So, what exactly is a payday loan? It is generally a small,
unsecured loan that is short term that is linked or not linked to the person’s
payday. Sometimes these types of loans are also called cash advances. These
types of loans rely solely on the person having proof of employment.
The payday loan process will involve the lender giving the
person in need of the loan a short term loan that is unsecured and is to be
paid back by their next payday. Usually verification of employment or some
source of income such as paycheck stubs or bank statements will be required in
order for the person to qualify. However, it completely depends upon the
company that they are trying to get the loan from.
How it usually works is that the person that needs the loan
will go to a payday lending company and ask for a small cash advance and
generally the repayment of the loan will be expected in full when the person
gets their next paycheck. The person who is asking for the loan will usually be
asked to write a postdated check that is given to the lender in the amount of
the loan plus whatever the lending fees are.

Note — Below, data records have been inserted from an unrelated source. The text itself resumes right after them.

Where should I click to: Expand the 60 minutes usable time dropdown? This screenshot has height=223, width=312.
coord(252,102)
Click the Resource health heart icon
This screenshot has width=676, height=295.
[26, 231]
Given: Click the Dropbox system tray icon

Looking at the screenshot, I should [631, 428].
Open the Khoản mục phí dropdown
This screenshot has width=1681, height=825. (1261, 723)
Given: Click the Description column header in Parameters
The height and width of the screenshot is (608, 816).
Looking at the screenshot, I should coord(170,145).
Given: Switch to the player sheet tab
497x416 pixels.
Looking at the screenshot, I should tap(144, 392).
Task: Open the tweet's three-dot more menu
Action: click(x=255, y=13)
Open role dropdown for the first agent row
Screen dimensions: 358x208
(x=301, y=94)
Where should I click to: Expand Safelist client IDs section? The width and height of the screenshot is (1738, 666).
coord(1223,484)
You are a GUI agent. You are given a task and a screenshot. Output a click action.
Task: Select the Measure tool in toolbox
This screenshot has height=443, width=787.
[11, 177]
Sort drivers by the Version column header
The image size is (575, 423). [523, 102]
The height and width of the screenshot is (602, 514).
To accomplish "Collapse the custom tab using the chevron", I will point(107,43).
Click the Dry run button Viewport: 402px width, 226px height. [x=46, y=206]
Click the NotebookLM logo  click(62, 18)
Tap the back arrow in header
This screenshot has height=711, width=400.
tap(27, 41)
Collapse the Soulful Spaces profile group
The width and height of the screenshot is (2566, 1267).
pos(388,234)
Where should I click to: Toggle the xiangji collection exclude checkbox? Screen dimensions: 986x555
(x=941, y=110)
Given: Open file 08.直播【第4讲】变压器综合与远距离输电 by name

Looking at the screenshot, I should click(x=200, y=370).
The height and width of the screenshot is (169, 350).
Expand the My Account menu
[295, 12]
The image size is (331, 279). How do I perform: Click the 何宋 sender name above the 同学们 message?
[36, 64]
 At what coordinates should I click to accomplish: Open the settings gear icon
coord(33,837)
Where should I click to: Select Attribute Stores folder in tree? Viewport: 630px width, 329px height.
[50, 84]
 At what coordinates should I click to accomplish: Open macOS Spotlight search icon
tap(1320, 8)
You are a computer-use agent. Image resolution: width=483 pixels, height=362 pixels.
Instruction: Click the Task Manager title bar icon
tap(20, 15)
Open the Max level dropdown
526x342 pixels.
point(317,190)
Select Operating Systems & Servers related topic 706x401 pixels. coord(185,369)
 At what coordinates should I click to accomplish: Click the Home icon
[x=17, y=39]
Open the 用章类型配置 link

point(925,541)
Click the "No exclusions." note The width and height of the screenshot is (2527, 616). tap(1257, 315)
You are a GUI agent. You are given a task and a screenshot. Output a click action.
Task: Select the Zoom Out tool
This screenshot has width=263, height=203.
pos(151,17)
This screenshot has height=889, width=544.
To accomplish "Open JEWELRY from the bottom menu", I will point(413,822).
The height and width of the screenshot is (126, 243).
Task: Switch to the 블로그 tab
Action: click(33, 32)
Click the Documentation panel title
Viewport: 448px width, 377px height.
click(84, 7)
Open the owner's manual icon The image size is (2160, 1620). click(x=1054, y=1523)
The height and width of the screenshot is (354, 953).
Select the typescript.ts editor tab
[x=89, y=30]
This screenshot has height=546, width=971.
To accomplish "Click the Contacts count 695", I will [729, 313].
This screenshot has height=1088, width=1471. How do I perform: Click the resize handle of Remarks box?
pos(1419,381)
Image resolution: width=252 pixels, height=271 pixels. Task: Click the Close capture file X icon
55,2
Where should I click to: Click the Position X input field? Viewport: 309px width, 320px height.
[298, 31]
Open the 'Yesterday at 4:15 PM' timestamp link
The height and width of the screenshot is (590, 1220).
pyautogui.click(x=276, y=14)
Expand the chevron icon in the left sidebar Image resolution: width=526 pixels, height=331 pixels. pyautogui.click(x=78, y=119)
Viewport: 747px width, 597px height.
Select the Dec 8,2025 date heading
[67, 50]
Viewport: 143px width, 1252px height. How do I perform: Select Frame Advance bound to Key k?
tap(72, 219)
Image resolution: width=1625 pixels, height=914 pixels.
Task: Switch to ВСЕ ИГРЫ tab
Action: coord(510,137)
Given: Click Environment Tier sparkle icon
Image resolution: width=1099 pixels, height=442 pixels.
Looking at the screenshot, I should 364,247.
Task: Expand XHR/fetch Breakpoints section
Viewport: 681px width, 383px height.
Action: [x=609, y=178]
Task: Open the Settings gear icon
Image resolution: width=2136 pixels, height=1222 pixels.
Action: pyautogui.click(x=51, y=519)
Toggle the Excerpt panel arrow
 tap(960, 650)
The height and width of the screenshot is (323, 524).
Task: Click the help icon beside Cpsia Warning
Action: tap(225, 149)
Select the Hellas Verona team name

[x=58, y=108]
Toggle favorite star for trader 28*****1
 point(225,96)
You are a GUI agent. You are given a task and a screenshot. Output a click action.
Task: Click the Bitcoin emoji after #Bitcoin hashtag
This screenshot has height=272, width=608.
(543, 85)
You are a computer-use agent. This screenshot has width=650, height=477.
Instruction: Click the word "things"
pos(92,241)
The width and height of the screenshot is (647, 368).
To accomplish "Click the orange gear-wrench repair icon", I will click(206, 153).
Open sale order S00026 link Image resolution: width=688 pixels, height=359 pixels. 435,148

When the date of the payday loan arrives, the person who
borrowed the money is then expected to come back to the company to pay back the
loan in person. If they do not repay the loan in person, the company then can
take that postdated check and cash it. Then, if their bank account has
insufficient funds to cover the check, they will then be charged for a bounced
check at their bank along with all the costs of the entire loan. There also may
be additional fees added on as the result of their inability to repay the loan.